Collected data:
*** Begin section ***

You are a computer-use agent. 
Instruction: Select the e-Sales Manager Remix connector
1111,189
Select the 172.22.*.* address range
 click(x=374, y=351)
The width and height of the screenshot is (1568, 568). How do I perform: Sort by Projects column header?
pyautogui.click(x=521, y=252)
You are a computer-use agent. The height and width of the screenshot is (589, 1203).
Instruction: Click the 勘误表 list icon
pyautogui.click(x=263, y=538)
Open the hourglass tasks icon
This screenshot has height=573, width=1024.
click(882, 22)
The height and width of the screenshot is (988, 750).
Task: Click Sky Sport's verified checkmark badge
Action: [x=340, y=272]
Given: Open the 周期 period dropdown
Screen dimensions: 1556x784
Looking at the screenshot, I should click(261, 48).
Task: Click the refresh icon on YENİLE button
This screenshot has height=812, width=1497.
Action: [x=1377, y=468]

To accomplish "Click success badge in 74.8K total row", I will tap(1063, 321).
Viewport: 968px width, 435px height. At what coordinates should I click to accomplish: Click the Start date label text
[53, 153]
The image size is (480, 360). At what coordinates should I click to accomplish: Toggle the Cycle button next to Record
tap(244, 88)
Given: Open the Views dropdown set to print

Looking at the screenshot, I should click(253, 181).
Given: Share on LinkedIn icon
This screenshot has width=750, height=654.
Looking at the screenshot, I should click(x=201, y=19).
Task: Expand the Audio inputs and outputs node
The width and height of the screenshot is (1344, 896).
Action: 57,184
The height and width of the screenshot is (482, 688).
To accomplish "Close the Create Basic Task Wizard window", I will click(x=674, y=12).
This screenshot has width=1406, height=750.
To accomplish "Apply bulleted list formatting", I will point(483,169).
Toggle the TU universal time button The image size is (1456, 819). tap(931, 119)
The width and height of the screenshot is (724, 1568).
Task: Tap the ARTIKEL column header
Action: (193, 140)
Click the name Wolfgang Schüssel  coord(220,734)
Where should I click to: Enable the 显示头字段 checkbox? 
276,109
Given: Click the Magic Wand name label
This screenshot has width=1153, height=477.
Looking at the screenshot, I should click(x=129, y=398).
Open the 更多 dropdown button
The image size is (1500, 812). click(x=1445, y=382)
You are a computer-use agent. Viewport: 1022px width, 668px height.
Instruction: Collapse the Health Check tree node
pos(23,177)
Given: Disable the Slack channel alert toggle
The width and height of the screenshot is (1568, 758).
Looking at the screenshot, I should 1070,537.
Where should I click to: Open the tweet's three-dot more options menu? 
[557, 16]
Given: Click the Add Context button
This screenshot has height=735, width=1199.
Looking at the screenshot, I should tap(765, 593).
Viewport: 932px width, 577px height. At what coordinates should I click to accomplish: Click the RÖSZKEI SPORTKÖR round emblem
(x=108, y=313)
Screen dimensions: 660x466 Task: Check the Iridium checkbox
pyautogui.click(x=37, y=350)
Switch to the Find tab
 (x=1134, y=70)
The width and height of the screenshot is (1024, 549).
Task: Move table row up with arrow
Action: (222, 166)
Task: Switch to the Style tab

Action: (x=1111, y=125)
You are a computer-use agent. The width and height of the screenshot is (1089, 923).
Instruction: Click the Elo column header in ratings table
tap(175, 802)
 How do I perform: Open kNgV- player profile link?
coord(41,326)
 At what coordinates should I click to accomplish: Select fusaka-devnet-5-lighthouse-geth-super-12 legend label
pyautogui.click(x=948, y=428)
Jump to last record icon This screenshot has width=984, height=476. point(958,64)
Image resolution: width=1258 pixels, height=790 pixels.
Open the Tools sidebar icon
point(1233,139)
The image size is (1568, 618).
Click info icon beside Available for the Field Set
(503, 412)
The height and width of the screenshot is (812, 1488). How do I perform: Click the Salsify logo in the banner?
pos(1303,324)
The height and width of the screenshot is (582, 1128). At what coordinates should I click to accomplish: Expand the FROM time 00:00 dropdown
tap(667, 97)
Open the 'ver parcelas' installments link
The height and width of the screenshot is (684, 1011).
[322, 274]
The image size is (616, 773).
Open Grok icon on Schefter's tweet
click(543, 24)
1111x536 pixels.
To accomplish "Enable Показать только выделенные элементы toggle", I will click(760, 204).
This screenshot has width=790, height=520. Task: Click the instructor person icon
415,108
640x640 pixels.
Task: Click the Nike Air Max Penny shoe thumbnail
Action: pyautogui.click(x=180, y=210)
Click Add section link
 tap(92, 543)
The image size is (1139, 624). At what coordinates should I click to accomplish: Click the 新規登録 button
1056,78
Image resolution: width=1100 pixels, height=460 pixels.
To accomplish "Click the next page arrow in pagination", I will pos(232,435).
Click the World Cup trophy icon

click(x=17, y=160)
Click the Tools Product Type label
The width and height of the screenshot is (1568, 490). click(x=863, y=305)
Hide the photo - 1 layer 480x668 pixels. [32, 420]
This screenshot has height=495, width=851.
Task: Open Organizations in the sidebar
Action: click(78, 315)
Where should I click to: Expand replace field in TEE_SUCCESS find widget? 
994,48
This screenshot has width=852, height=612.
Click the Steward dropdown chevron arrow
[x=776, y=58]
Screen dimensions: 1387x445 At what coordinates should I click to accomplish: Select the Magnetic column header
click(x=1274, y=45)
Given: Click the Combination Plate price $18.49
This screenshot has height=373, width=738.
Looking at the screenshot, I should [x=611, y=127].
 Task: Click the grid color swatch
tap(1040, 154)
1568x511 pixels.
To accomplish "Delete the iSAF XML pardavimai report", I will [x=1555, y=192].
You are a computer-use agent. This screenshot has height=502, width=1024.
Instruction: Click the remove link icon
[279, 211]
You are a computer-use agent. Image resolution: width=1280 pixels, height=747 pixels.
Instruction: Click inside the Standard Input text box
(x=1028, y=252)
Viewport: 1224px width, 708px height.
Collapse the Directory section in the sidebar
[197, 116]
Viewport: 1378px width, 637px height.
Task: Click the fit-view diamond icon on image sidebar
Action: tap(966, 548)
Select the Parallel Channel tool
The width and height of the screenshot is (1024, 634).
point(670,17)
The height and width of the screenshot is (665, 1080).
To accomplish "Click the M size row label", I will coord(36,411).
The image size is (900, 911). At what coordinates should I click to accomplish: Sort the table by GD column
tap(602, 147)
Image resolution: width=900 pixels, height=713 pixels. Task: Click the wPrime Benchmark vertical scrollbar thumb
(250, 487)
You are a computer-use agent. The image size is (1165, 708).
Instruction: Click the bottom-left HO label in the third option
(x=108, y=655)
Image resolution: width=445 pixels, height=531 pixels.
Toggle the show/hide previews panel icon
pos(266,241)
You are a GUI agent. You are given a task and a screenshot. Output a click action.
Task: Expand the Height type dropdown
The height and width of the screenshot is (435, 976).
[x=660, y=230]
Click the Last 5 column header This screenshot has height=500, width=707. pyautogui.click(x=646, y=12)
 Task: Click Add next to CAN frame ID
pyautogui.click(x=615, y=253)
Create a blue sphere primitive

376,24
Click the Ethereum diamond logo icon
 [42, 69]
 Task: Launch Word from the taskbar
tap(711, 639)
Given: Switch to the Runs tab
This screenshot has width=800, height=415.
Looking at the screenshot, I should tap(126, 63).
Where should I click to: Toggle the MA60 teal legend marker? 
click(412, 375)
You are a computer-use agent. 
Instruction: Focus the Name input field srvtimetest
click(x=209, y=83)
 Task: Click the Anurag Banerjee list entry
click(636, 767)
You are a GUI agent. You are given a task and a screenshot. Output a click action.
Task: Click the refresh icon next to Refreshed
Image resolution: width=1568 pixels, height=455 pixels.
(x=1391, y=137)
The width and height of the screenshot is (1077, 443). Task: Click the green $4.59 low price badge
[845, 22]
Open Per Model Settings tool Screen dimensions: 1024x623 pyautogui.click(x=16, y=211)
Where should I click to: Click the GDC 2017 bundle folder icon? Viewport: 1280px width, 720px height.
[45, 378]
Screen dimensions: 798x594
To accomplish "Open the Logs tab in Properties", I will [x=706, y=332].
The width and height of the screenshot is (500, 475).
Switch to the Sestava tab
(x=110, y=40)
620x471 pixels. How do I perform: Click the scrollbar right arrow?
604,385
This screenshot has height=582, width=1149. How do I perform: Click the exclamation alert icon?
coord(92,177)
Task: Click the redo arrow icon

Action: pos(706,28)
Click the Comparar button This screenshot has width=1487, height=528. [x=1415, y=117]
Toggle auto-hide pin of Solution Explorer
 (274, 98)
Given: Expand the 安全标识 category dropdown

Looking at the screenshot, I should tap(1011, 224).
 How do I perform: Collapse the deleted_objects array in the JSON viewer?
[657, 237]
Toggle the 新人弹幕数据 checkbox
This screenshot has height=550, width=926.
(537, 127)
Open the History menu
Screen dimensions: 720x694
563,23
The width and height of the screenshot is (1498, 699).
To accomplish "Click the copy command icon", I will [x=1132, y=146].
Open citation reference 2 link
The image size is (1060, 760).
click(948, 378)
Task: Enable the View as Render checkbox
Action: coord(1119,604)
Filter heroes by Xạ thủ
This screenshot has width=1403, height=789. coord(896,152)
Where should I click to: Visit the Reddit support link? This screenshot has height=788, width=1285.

*** End section ***

Work to complete: Can you repeat, word for word, every line above from the one containing "Click info icon" down to the one containing "1111x536 pixels.", including both?

Result:
Click info icon beside Available for the Field Set
(503, 412)
The height and width of the screenshot is (812, 1488). How do I perform: Click the Salsify logo in the banner?
pos(1303,324)
The height and width of the screenshot is (582, 1128). At what coordinates should I click to accomplish: Expand the FROM time 00:00 dropdown
tap(667, 97)
Open the 'ver parcelas' installments link
The height and width of the screenshot is (684, 1011).
[322, 274]
The image size is (616, 773).
Open Grok icon on Schefter's tweet
click(543, 24)
1111x536 pixels.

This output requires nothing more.